Historia y patrimonio

La Universidad de Oviedo en el siglo XVIII

Durante el siglo XVIII, la institución académica va a vivir, por primera vez en su historia, momentos de gran esplendor. El siglo se inaugura con un nuevo instrumento legal, promulgado en 1707, destinado a regir la vida académica, los llamados Estatutos Nuevos, que son, en realidad, un traslado de los citados Estatutos de 1618. Estos modificaban los primeros que había tenido la Universidad ovetense. Durante esta centuria, las ideas de la Ilustración tendrán un peso notable en la actividad académica y se traducirán en iniciativas del mayor interés.

El Padre Feijoo

En 1709, llega a Oviedo como lector del monasterio benedictino de San Vicente fray Benito Jerónimo Feijoo.
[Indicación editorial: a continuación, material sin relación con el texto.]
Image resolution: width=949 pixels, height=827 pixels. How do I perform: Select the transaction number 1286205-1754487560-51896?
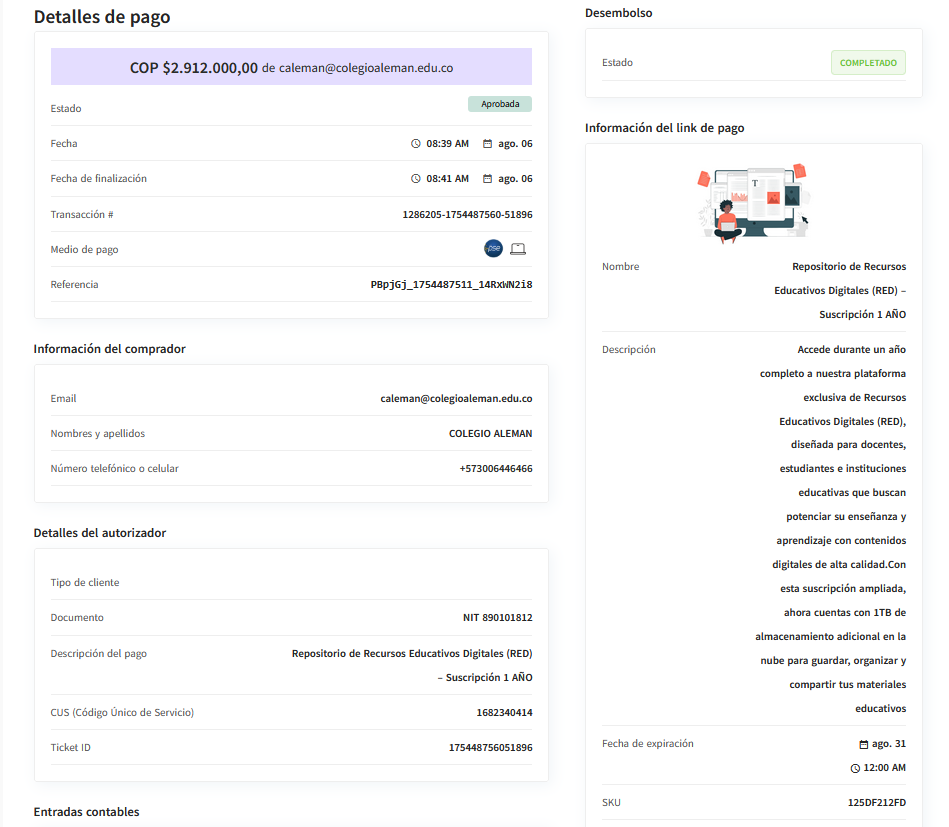tap(467, 215)
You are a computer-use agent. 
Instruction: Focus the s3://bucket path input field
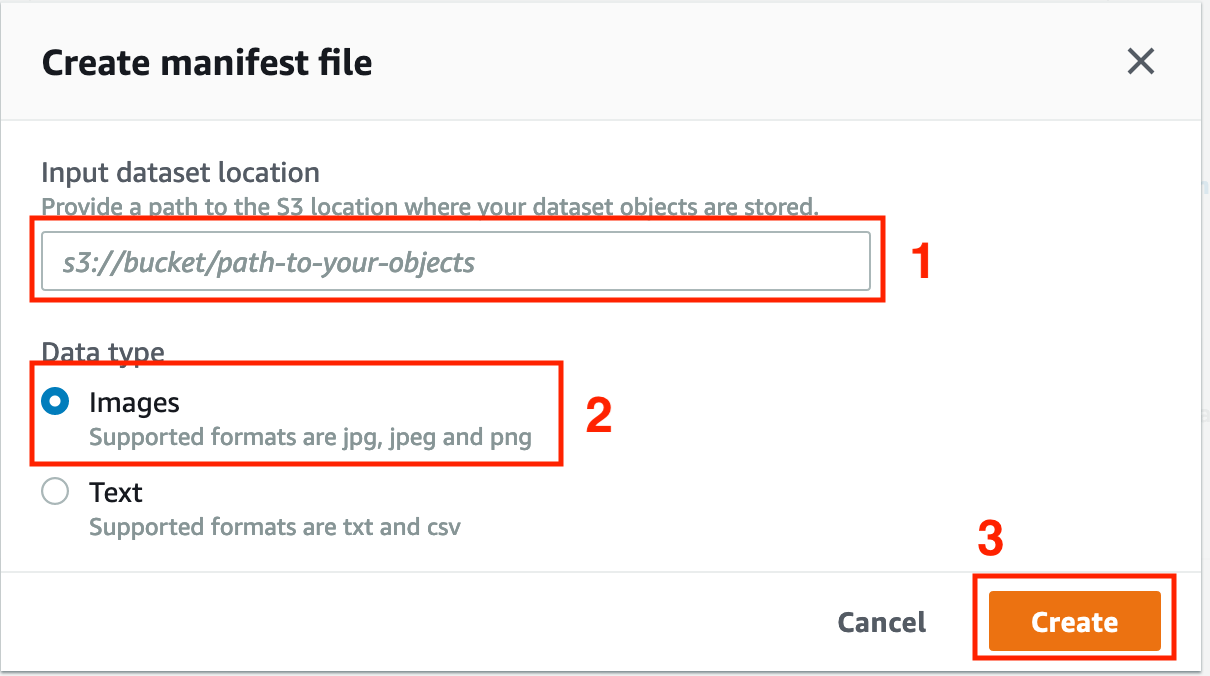click(456, 262)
Su presencia en el monasterio y en la cátedra universitaria y sus contactos con gentes ilustradas de la ciudad constituyen un verdadero estímulo para la sociedad que lo rodeaba. Aquí redacta dos de las obras más influyentes del siglo XVIII español, el Teatro crítico universal y las Cartas eruditas y curiosas, que dan gran renombre a Oviedo y a su Universidad. Acompañado de otros monjes de San Vicente y de algunos más de otras órdenes religiosas introduce en la Universidad y en la sociedad asturiana las ideas ilustradas que años más tarde van a fructificar en realizaciones espléndidas, alguna de las cuales, como la nueva Biblioteca de la Universidad y el Plan de Estudios de 1774, se vieron hechas realidad de la mano de otro asturiano ilustre, Pedro Rodríguez de Campomanes.
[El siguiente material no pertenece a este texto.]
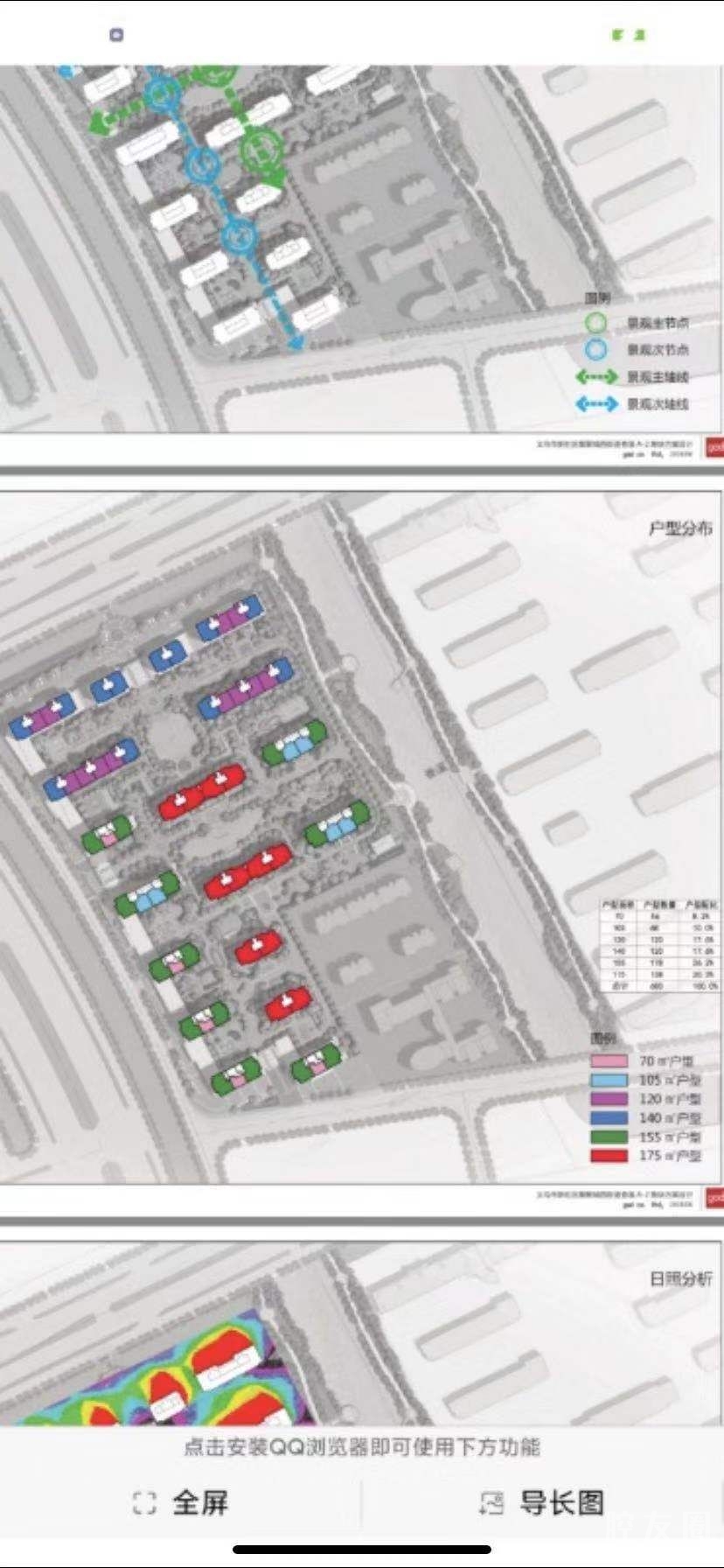Tap the blue 景观次节点 legend circle

point(595,349)
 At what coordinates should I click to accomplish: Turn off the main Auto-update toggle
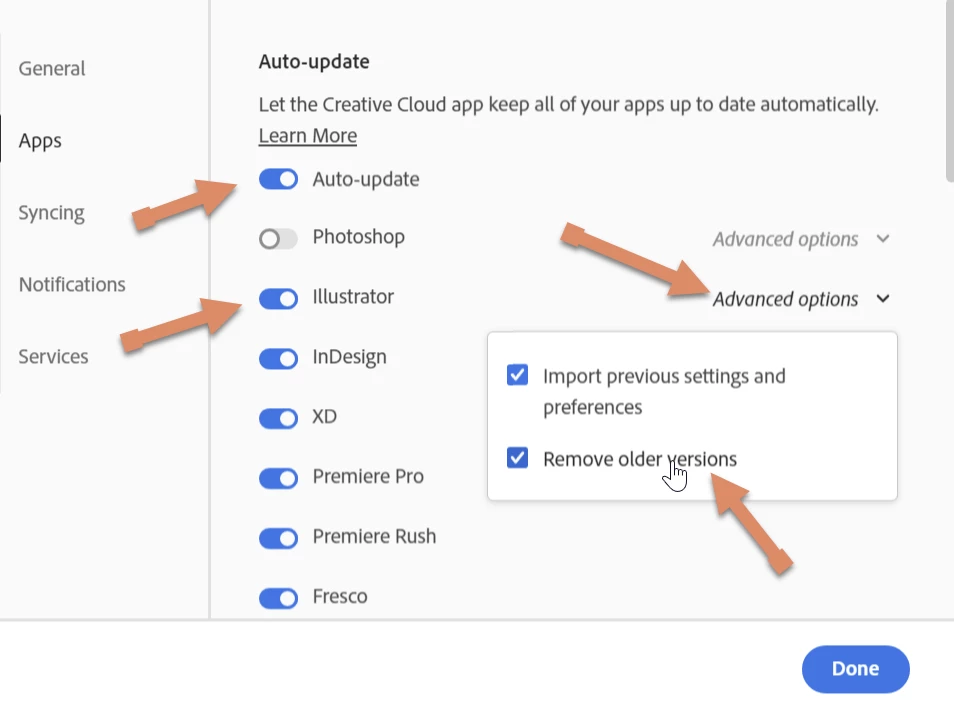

Una nueva Biblioteca para la Universidad de Oviedo

Sobre la vieja Librería universitaria, pobre de fondos y menguada de espacio, se va a levantar un nuevo establecimiento bibliográfico, plasmación de las más genuinas ideas ilustradas. Con el dinero destinado a la erección de una biblioteca en el Colegio de San Matías, de la Compañía de Jesús, que los jesuitas rechazaron, Campomanes ordena emplear ese dinero en el establecimiento de una nueva biblioteca en la Universidad. Las obras, llevadas a cabo con la aportación de la Junta General del Principado, comenzaron en 1765 y la biblioteca se abrió al público en 1770 con unos fondos selectos que se incrementaron considerablemente hasta finales del siglo. La recién creada biblioteca quedó instalada en los nuevos pisos levantados en los lados de mediodía y poniente, según proyecto y planos del gran arquitecto de la Ilustración asturiana, Manuel Reguera y constituye la primera gran modificación del edificio universitario desde su fundación.
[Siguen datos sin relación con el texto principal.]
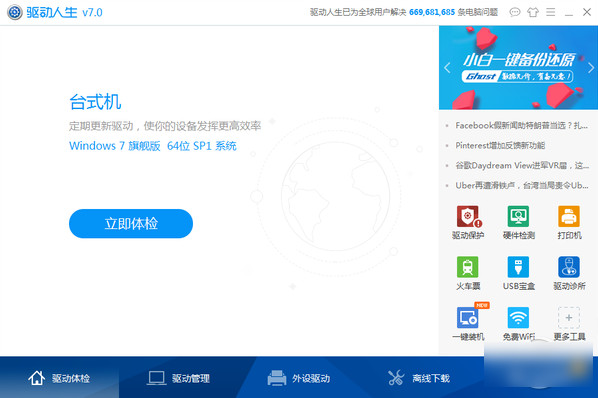Click 更多工具 to add more tools

569,323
El Plan de Estudios de 1774

La educación fue una de las grandes preocupaciones de los hombres ilustrados y a la reforma de la misma entregaron sus esfuerzos aquellos próceres, a la cabeza de los cuales debemos poner a Campomanes. Las reformas emprendidas por Felipe V y Fernando VI preparan el camino para las grandes transformaciones que iban a producirse bajo el reinado de Carlos III, la más importante de las cuales fue la entrada en vigor en 1774 de un nuevo Plan de Estudios, muy innovador en muchos aspectos, particularmente en lo que se refiere a nuevos métodos de estudios y al cambio radical de los libros de texto hasta entonces utilizados en las cuatro facultades existentes. En 1786 se implantaron estudios de medicina, con la dotación de dos cátedras por impulso del obispo Agustín González Pisador, que tuvieron una vida efímera ya que desaparecieron en 1806.